Technical breakout leads short-term price action
According to recent technical analyses, XRP attracted market attention after breaking above a descending trend line that had defined its price range. This technical breakout is often seen as a catalyst for upward movements and suggests a constructive short-term change in market structure.
Experts who focus on technical analysis in crypto markets emphasize that XRP is maintaining its position above the breakout level, which now acts as an important support. Attention has shifted to potential moves toward the $1.38 to $1.42 range. The recent spike in trading volume—particularly within the four-hour interval, where a descending wedge pattern was decisively broken to the upside—has further underlined a new phase of momentum according to technical indicators.
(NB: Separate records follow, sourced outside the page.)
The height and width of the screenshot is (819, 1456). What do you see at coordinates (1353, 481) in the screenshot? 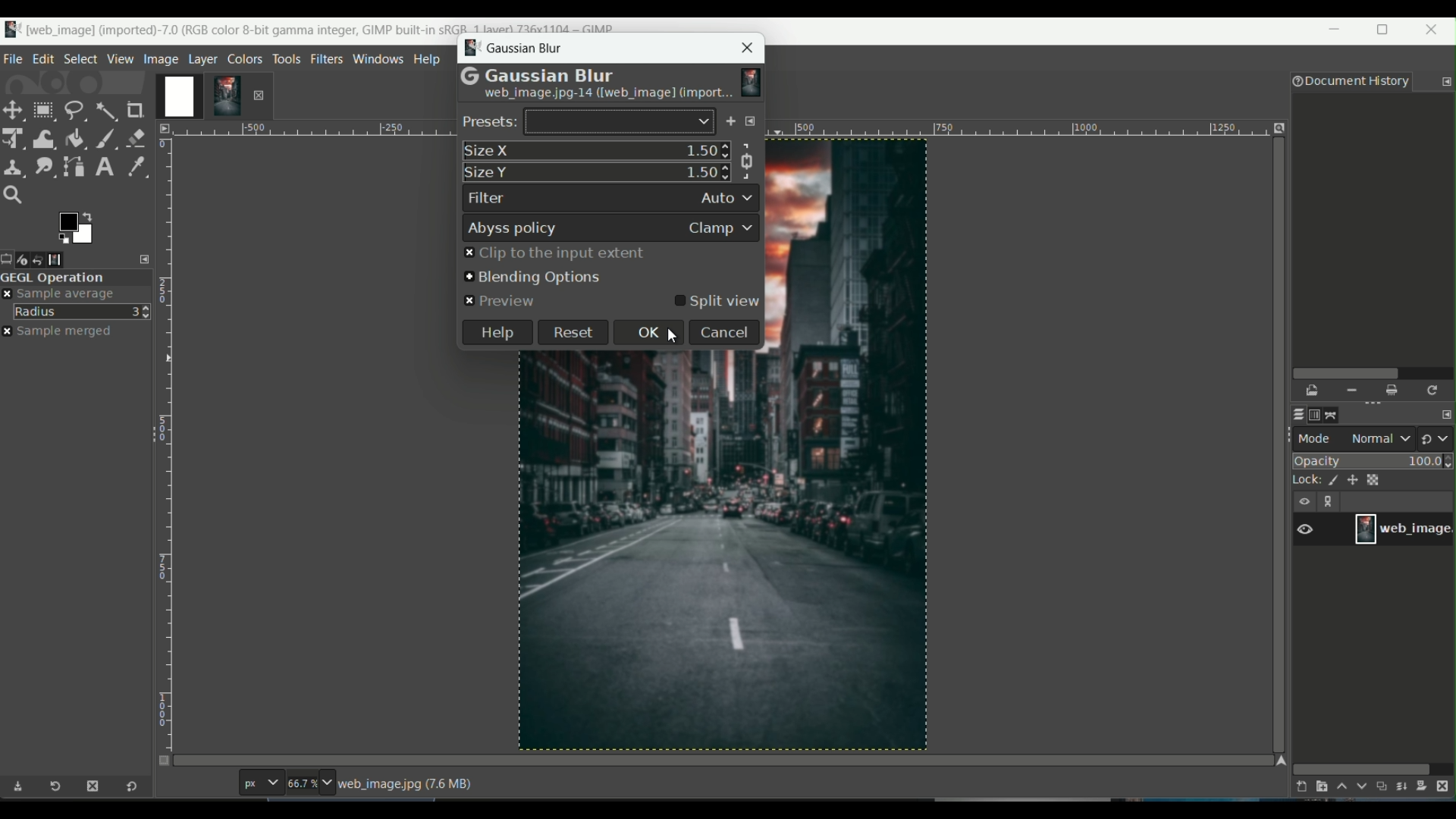
I see `lock size and position` at bounding box center [1353, 481].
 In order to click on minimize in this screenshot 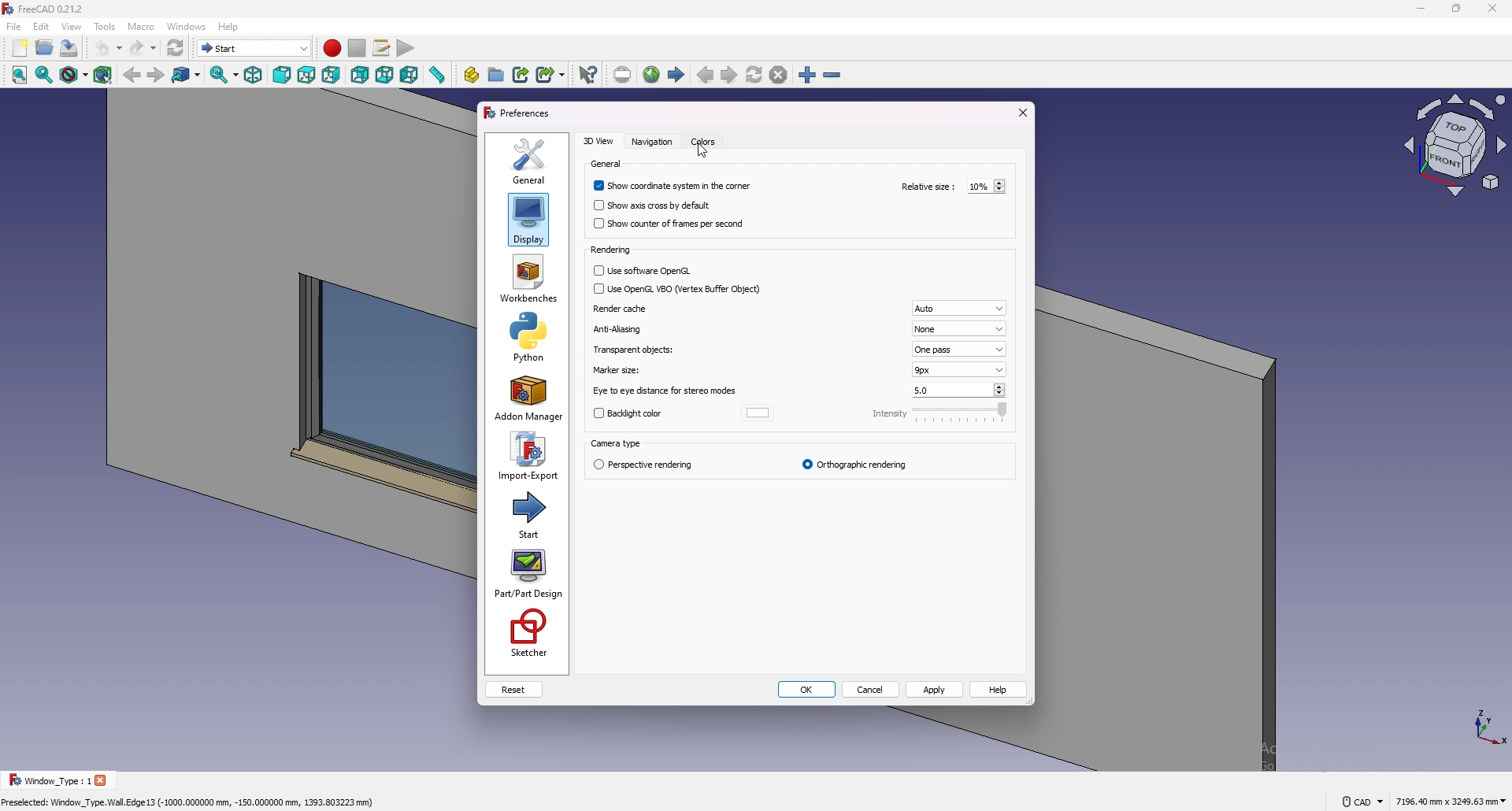, I will do `click(1417, 10)`.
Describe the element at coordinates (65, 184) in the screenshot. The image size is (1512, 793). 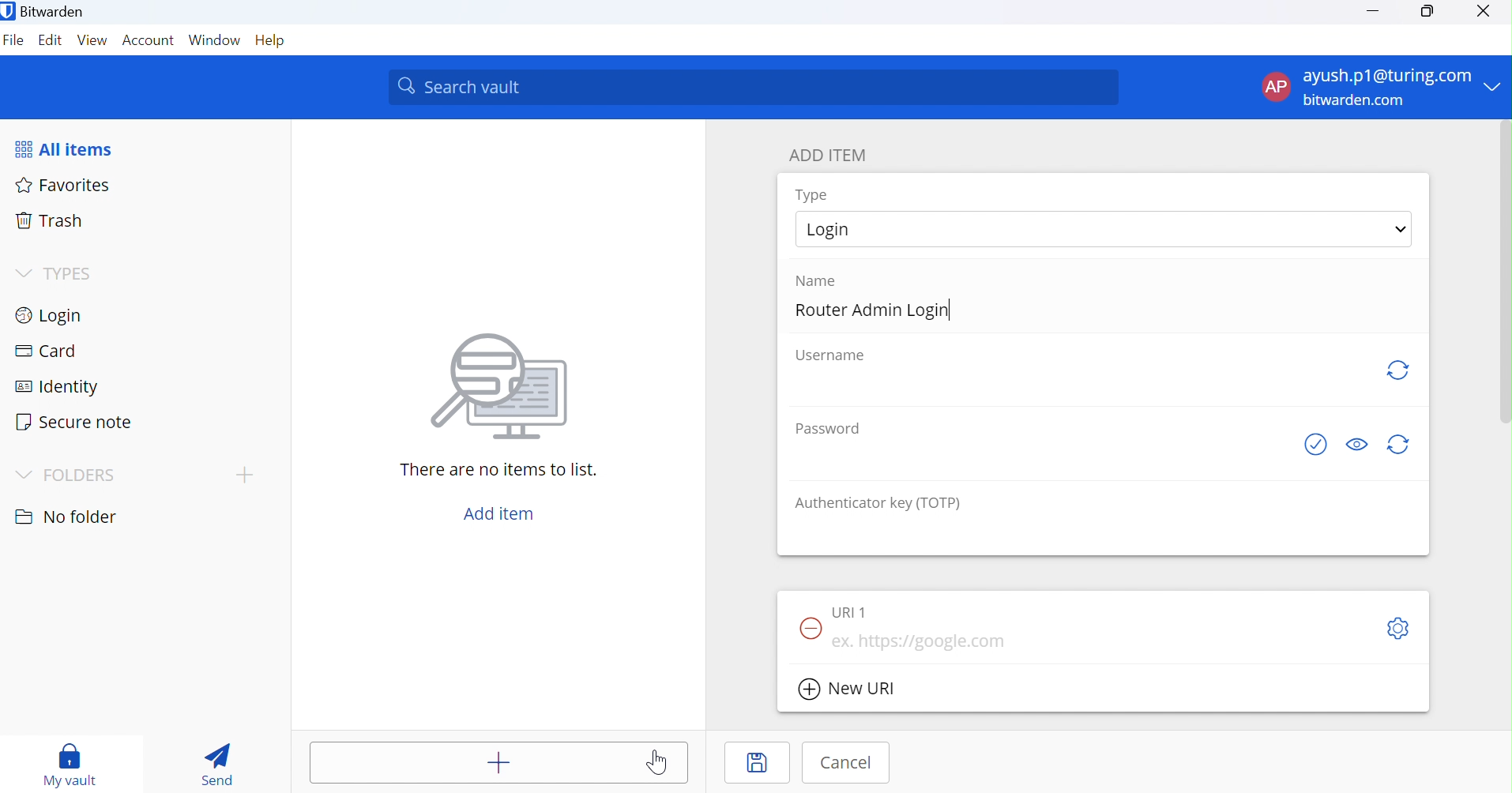
I see `Favorites` at that location.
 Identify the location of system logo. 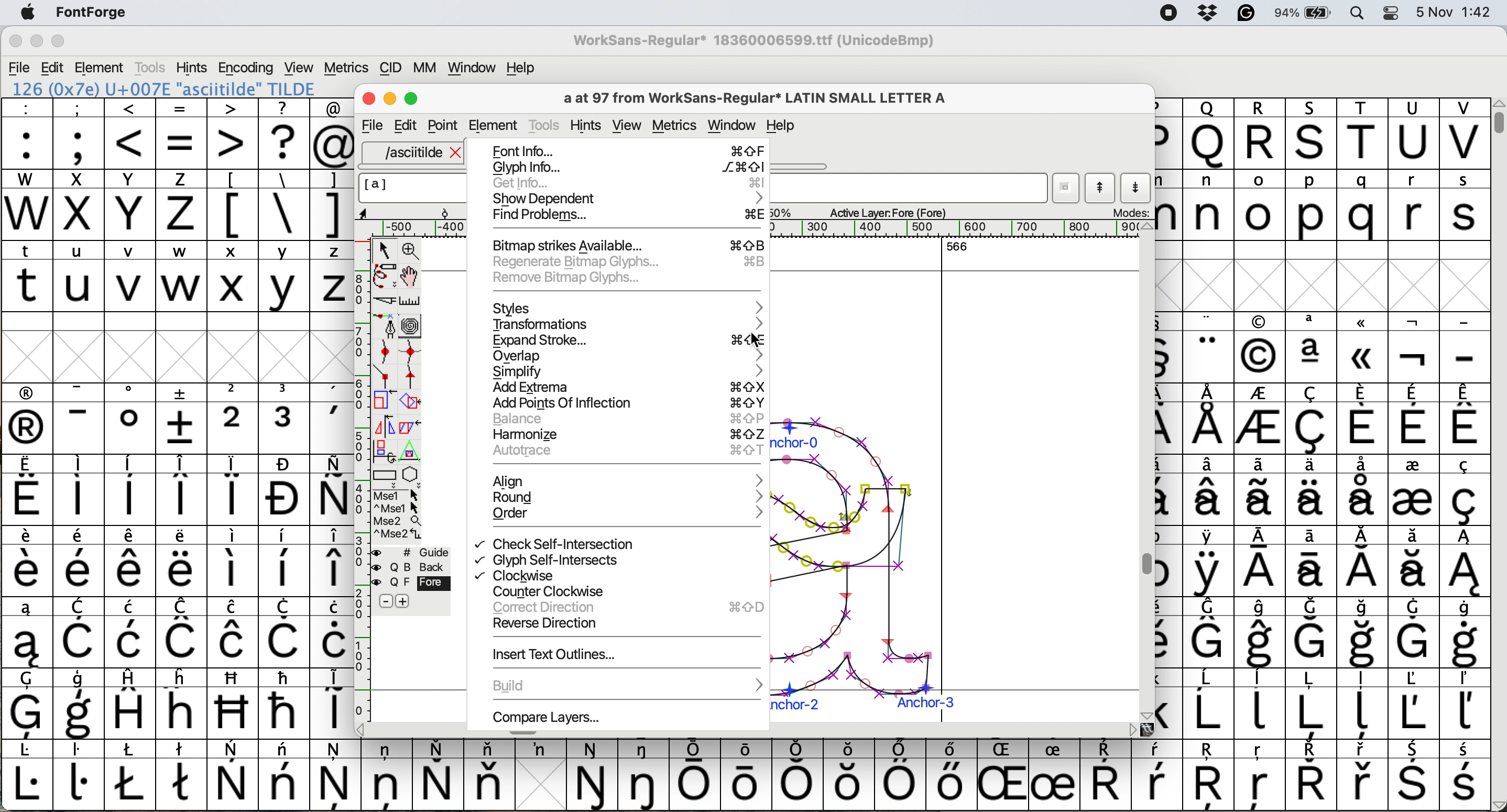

Key resistance levels and decision points for XRP
Currently, XRP is hovering near $1.35 following a gain of over 4% in the past 24 hours. In the short term, the $1.37–$1.38 band is seen as the immediate hurdle, representing both a previous high and the initial barrier for continued upward movements. Some profit-taking and brief consolidations could occur at this level, posing a potential risk for temporary pauses in the rally.
If the price pushes higher, the next major resistance zone is between $1.41 and $1.42. This region overlaps with a broader cluster of resistance levels and is likely to be pivotal in determining price direction. Analysts note that selling pressure may intensify here, potentially triggering a moderate pullback for XRP.
While short-term technical indicators paint a positive picture, broader market caution remains. Maintaining XRP’s position above $1.33–$1.34 is essential for buyers to keep the upper hand in the short run. However, longer-term moving averages still sit above the current price, indicating ongoing downward pressure from the overall market trend.
Market balance and technical uncertainty persist
Other key indicators reflect ongoing uncertainty. The Relative Strength Index (RSI) is in a neutral zone, suggesting neither overbought nor oversold conditions. Meanwhile, the Moving Average Convergence Divergence (MACD) sits slightly in negative territory, implying that selling pressure has not fully dissipated.
A sustained move above the $1.41–$1.42 resistance is viewed as the main requirement for a successful upward reversal. Failing to do so could see XRP revert to its previous pattern of tight-range, sideways trading.
Should XRP lose its footing below key support levels, the outlook could quickly sour, and prices might retrace to the $1.30–$1.22 range. Consequently, traders are watching the $1.32–$1.36 band closely, viewing the preservation of this level as crucial for sustaining the current upward bias.